TO DO: Your response should give back each record exactly, word for word.

SUPPLIED RECORDS:
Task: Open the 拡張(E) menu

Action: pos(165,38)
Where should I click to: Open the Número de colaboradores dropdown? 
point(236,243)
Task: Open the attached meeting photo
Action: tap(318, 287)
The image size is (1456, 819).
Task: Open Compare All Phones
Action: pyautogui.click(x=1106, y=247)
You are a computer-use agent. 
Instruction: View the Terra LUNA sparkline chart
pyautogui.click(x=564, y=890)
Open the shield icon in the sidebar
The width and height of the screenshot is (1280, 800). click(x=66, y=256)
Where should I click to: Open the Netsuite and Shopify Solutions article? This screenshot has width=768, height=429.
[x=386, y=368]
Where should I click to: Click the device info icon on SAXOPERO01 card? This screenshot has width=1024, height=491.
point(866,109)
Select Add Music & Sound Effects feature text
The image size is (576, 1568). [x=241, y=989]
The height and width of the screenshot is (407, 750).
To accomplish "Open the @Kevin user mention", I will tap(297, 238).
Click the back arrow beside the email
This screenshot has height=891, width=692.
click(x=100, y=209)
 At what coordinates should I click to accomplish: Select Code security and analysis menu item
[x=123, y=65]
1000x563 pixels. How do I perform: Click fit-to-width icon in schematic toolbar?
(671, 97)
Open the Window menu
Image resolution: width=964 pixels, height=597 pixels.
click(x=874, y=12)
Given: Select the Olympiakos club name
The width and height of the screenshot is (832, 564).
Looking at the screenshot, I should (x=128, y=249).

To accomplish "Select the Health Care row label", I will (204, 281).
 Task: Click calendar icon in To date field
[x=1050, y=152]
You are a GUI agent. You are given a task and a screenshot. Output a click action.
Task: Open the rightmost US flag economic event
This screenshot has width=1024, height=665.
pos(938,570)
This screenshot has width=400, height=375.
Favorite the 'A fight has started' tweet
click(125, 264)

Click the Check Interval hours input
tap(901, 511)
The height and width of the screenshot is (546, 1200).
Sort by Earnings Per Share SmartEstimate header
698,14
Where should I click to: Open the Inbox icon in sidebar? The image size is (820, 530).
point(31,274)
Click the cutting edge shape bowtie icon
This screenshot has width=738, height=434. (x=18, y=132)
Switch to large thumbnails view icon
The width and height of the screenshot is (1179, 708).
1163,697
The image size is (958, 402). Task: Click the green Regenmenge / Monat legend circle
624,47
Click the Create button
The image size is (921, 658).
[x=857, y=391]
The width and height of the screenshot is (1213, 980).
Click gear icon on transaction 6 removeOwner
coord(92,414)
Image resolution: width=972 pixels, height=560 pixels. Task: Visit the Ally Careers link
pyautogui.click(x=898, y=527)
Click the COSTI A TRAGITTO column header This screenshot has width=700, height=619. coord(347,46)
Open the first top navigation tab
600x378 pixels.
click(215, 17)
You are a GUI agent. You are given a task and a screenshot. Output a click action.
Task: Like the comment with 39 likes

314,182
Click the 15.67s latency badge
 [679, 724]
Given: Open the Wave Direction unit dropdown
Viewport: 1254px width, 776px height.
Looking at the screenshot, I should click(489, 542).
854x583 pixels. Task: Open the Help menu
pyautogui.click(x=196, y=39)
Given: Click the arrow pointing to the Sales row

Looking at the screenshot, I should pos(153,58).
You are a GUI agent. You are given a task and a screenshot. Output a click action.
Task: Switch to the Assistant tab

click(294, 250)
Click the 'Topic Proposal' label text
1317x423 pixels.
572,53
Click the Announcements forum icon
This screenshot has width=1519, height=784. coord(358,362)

WRITTEN RESPONSE:
Task: Open the 拡張(E) menu

Action: pos(165,38)
Where should I click to: Open the Número de colaboradores dropdown? 
point(236,243)
Task: Open the attached meeting photo
Action: tap(318, 287)
The image size is (1456, 819).
Task: Open Compare All Phones
Action: pyautogui.click(x=1106, y=247)
You are a computer-use agent. 
Instruction: View the Terra LUNA sparkline chart
pyautogui.click(x=564, y=890)
Open the shield icon in the sidebar
The width and height of the screenshot is (1280, 800). click(x=66, y=256)
Where should I click to: Open the Netsuite and Shopify Solutions article? This screenshot has width=768, height=429.
[x=386, y=368]
Where should I click to: Click the device info icon on SAXOPERO01 card? This screenshot has width=1024, height=491.
point(866,109)
Select Add Music & Sound Effects feature text
The image size is (576, 1568). [x=241, y=989]
The height and width of the screenshot is (407, 750).
To accomplish "Open the @Kevin user mention", I will tap(297, 238).
Click the back arrow beside the email
This screenshot has height=891, width=692.
click(x=100, y=209)
 At what coordinates should I click to accomplish: Select Code security and analysis menu item
[x=123, y=65]
1000x563 pixels. How do I perform: Click fit-to-width icon in schematic toolbar?
(671, 97)
Open the Window menu
Image resolution: width=964 pixels, height=597 pixels.
click(x=874, y=12)
Given: Select the Olympiakos club name
The width and height of the screenshot is (832, 564).
Looking at the screenshot, I should (x=128, y=249).

To accomplish "Select the Health Care row label", I will (204, 281).
 Task: Click calendar icon in To date field
[x=1050, y=152]
You are a GUI agent. You are given a task and a screenshot. Output a click action.
Task: Open the rightmost US flag economic event
This screenshot has width=1024, height=665.
pos(938,570)
This screenshot has width=400, height=375.
Favorite the 'A fight has started' tweet
click(125, 264)

Click the Check Interval hours input
tap(901, 511)
The height and width of the screenshot is (546, 1200).
Sort by Earnings Per Share SmartEstimate header
698,14
Where should I click to: Open the Inbox icon in sidebar? The image size is (820, 530).
point(31,274)
Click the cutting edge shape bowtie icon
This screenshot has width=738, height=434. (x=18, y=132)
Switch to large thumbnails view icon
The width and height of the screenshot is (1179, 708).
1163,697
The image size is (958, 402). Task: Click the green Regenmenge / Monat legend circle
624,47
Click the Create button
The image size is (921, 658).
[x=857, y=391]
The width and height of the screenshot is (1213, 980).
Click gear icon on transaction 6 removeOwner
coord(92,414)
Image resolution: width=972 pixels, height=560 pixels. Task: Visit the Ally Careers link
pyautogui.click(x=898, y=527)
Click the COSTI A TRAGITTO column header This screenshot has width=700, height=619. coord(347,46)
Open the first top navigation tab
600x378 pixels.
click(215, 17)
You are a GUI agent. You are given a task and a screenshot. Output a click action.
Task: Like the comment with 39 likes

314,182
Click the 15.67s latency badge
 [679, 724]
Given: Open the Wave Direction unit dropdown
Viewport: 1254px width, 776px height.
Looking at the screenshot, I should click(489, 542).
854x583 pixels. Task: Open the Help menu
pyautogui.click(x=196, y=39)
Given: Click the arrow pointing to the Sales row

Looking at the screenshot, I should pos(153,58).
You are a GUI agent. You are given a task and a screenshot. Output a click action.
Task: Switch to the Assistant tab

click(294, 250)
Click the 'Topic Proposal' label text
1317x423 pixels.
572,53
Click the Announcements forum icon
This screenshot has width=1519, height=784. coord(358,362)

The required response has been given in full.